EXERCISE GOAL: Write out, from the entries below, exactly the lines that run between the lines holding "The width and height of the screenshot is (655, 362)." and "Click the Description input field", inclusive, and stop there.

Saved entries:
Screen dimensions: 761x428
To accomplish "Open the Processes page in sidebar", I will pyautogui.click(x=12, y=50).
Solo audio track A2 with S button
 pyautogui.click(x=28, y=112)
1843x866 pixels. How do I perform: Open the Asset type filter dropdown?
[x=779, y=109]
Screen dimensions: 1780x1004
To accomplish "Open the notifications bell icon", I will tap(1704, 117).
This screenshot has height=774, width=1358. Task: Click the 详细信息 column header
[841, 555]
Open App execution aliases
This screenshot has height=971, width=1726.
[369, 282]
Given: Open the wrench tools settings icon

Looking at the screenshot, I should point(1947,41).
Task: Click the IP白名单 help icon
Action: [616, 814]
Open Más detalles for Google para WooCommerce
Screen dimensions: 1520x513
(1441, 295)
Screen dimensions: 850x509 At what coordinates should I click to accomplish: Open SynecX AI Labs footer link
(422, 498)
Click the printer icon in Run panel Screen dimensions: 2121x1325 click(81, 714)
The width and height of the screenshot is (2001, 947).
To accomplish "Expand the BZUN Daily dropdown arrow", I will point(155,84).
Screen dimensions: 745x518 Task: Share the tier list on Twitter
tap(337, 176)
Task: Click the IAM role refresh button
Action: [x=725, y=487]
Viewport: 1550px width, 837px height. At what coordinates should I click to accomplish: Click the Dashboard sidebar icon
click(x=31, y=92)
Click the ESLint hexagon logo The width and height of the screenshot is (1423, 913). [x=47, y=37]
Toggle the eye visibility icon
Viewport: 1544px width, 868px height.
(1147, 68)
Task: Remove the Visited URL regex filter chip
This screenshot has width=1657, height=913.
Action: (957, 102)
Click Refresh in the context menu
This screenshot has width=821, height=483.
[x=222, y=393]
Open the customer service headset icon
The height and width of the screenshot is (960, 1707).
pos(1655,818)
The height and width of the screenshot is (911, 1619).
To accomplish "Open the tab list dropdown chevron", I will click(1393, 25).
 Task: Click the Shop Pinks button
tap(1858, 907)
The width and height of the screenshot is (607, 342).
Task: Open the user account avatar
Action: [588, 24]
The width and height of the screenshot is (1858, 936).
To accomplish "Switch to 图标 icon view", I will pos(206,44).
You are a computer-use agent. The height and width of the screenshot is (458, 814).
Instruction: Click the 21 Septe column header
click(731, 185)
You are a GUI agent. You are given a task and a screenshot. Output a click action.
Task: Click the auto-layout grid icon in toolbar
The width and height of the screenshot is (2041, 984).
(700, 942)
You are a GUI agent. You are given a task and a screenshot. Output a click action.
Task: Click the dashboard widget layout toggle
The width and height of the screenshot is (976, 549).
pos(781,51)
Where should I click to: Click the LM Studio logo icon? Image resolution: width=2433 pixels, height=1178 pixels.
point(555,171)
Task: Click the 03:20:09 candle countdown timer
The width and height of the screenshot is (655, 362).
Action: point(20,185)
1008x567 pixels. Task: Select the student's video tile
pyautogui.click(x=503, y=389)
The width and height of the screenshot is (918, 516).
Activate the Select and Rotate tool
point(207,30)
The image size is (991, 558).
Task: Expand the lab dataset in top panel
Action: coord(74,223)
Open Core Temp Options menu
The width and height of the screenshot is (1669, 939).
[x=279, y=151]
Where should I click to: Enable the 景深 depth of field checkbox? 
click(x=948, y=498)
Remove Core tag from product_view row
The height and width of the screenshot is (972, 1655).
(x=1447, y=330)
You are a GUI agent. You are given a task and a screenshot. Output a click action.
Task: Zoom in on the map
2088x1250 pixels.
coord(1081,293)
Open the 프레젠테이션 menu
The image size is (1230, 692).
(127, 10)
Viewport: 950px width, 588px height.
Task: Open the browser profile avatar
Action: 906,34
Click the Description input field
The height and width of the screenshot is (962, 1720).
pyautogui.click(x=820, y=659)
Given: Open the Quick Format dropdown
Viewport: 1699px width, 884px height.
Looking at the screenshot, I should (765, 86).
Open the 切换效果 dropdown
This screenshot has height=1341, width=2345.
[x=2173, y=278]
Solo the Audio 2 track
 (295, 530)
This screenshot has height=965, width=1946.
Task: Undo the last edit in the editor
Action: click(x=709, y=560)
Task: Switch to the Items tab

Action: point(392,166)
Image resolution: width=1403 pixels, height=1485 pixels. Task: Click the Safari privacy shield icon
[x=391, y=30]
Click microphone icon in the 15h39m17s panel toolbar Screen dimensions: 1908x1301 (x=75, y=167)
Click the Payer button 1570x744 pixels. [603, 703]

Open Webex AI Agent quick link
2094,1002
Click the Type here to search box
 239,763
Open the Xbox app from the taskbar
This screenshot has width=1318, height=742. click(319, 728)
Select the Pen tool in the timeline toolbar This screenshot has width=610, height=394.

RESULT OF THE EXERCISE:
The width and height of the screenshot is (655, 362).
Action: point(20,185)
1008x567 pixels. Task: Select the student's video tile
pyautogui.click(x=503, y=389)
The width and height of the screenshot is (918, 516).
Activate the Select and Rotate tool
point(207,30)
The image size is (991, 558).
Task: Expand the lab dataset in top panel
Action: coord(74,223)
Open Core Temp Options menu
The width and height of the screenshot is (1669, 939).
[x=279, y=151]
Where should I click to: Enable the 景深 depth of field checkbox? 
click(x=948, y=498)
Remove Core tag from product_view row
The height and width of the screenshot is (972, 1655).
(x=1447, y=330)
You are a GUI agent. You are given a task and a screenshot. Output a click action.
Task: Zoom in on the map
2088x1250 pixels.
coord(1081,293)
Open the 프레젠테이션 menu
The image size is (1230, 692).
(127, 10)
Viewport: 950px width, 588px height.
Task: Open the browser profile avatar
Action: 906,34
Click the Description input field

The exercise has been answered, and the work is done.